凄まじい激痛が全身を駆け巡り、今にも気絶してしまいそうであった。
それでも意識がはっきりとしている。気を失わせてはくれない。いっそ気を失って死んでしまった方が幾分か楽なのではないかと思うほどである。
状況が飲み込めない。夢なのか。これは夢なのか。だが、痛みははっきりと伝わってくる。夢ではない、現実だ。あり得ないが、これは現実なのだ。逃れられない不安と襲い来る恐怖が纏わりつく現実に、絶望だけが私に押し寄せてくる。
「ワタシカラ ニゲル アシモ イラナイヨネーエ?」
左足の脛に何かがスルスルと巻き付く感触がした。巻き付いたものが不自然な方向へ力を込めると、ゴキッという鈍い音と共に左足にさらなる痛みが走った。
耐えようのない苦痛。もはや早く死にたいとさえ思えるほどの苦痛が頭の中を駆け巡る。
「……アッ!! グッ……ぅ……」
もはや言葉すら出てこない。なぜ私がこんな目に遭っているのか。こいつが一体何者なのか、全く分からない。なぜ伊刈の声をしているのか。なぜ伊刈の姿をしているのか。

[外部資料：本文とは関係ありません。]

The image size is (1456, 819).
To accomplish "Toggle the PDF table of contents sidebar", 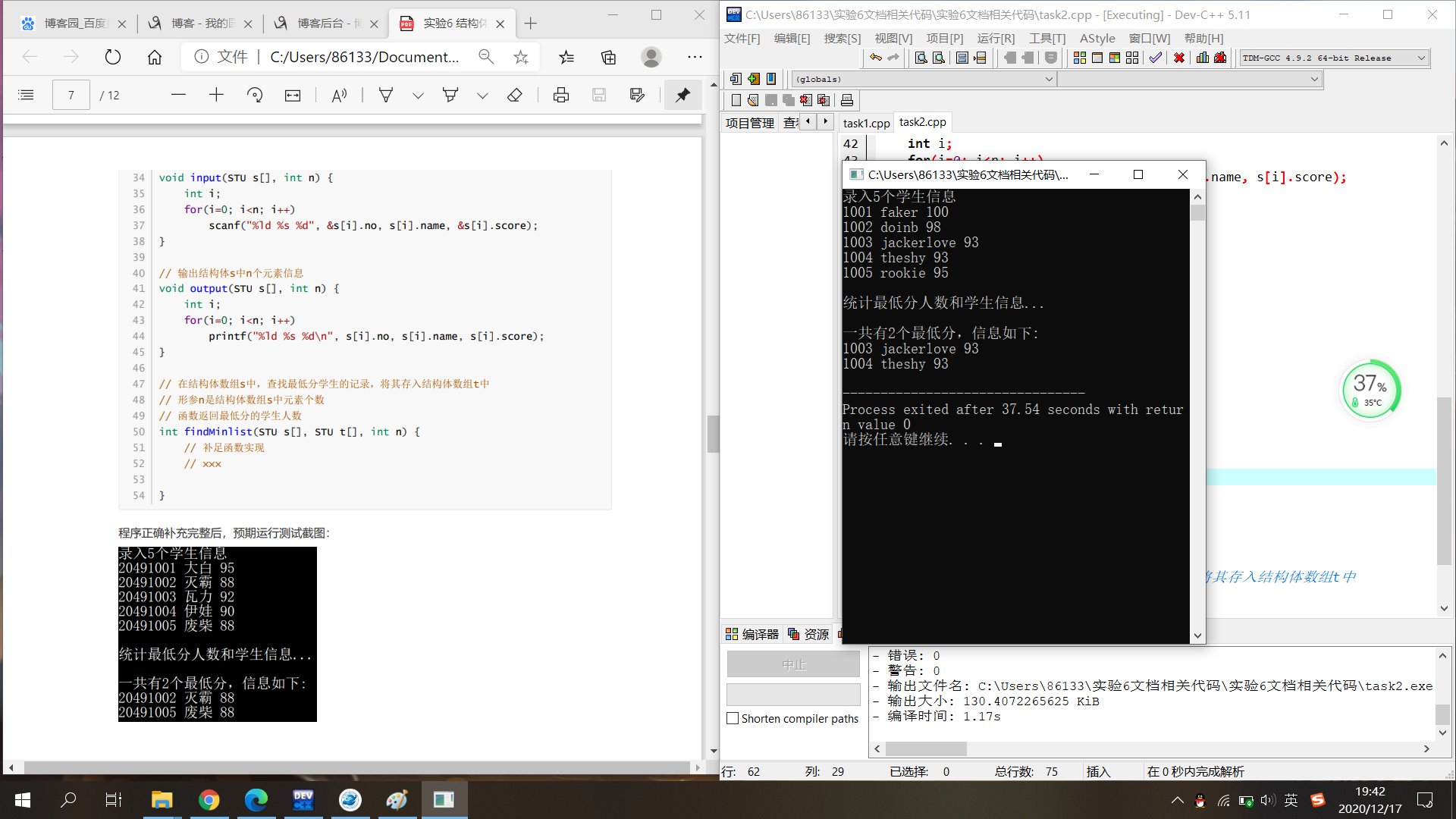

あいつが復讐のために戻ってきたとでもいうのか。あり得ない。そんなことはあり得ない。
「アハハハ、アハハハギャーハハハハッッゲヒャヒャハ! マネキンミタイ! ギャハハハハハハッ!」
「……」
「……」
そして、高笑いが聞こえなくなったと思うと、頭に重い一撃と衝撃が走った。
何か鈍器で殴られたような衝撃。同時に、今まではっきりとしていた意識が薄れていく。
「ギャハハハハハ! ウゴカネーノ! シンダノ!?」
耳に入るのは伊刈の声をし、伊刈の姿をした化け物のゲスな笑い声。
死ぬ。死ぬのか、私は。ここで、こんな知らない場所で一人で……。緑もこんな風に殺られたのだろうか……きっとそうだ。そうに違いない。次は恭子も……。
「……ブザマニコロガッテ……シネ」
全身に何かが突き刺さった。肺、心臓、胃、喉……全てが熱く、そして冷たくなっていく……。

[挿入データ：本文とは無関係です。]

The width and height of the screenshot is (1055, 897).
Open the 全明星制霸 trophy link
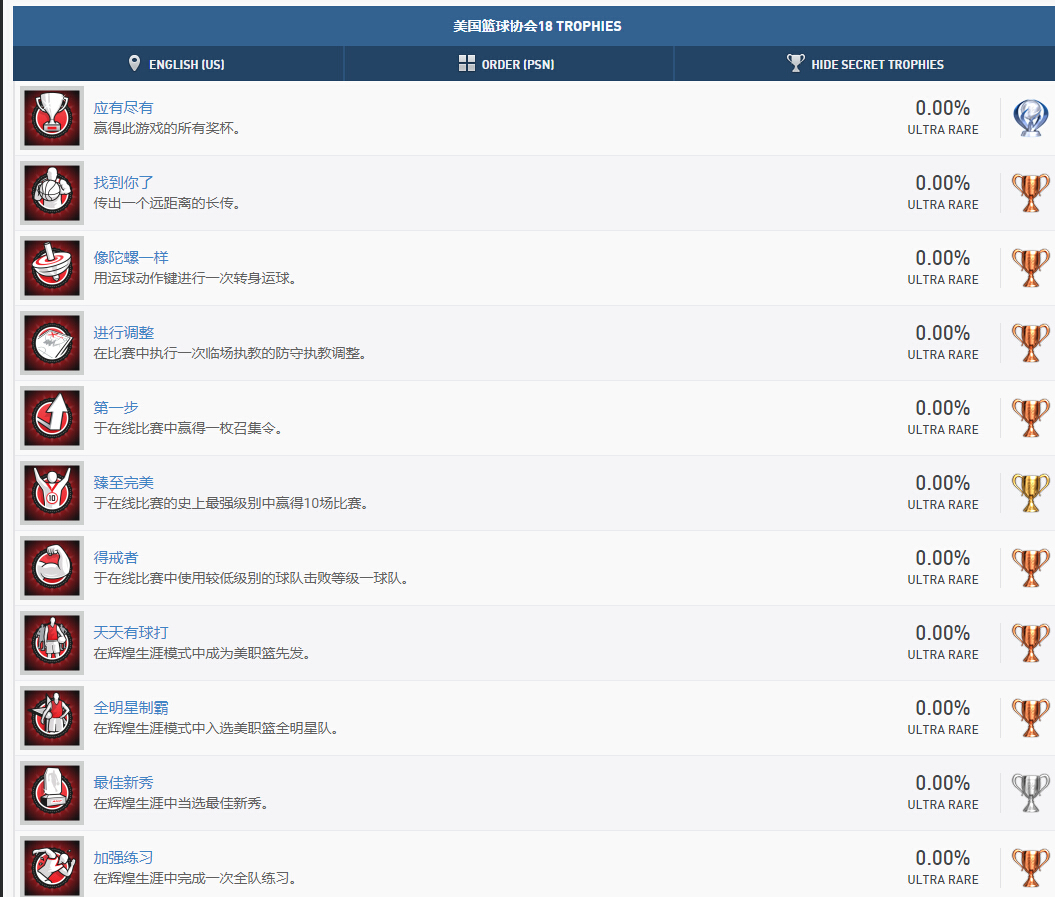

最早、私の体は私のものではなかった。刺し貫かれた肉が熱を発し、冷えていく血が皮膚を這う感覚だけが、最後まで私の意識にこびりついている。遠くで響く笑い声が、薄れゆく耳に届くたび、なぜこんな目に遭うのかという問いが頭を掠めるが、もはや答えを求める力すら残っていない。地面に崩れ落ちた私の体は、ただの抜け殻と化しつつある。闇が視界を飲み込み、冷たい風が頬を撫でる中、私は一人、知らぬ街角で全てを失った。この痛み、この恐怖が、私をこの世に繋ぎとめる最後の鎖であった。そして、その鎖さえも、今、解けようとしている……。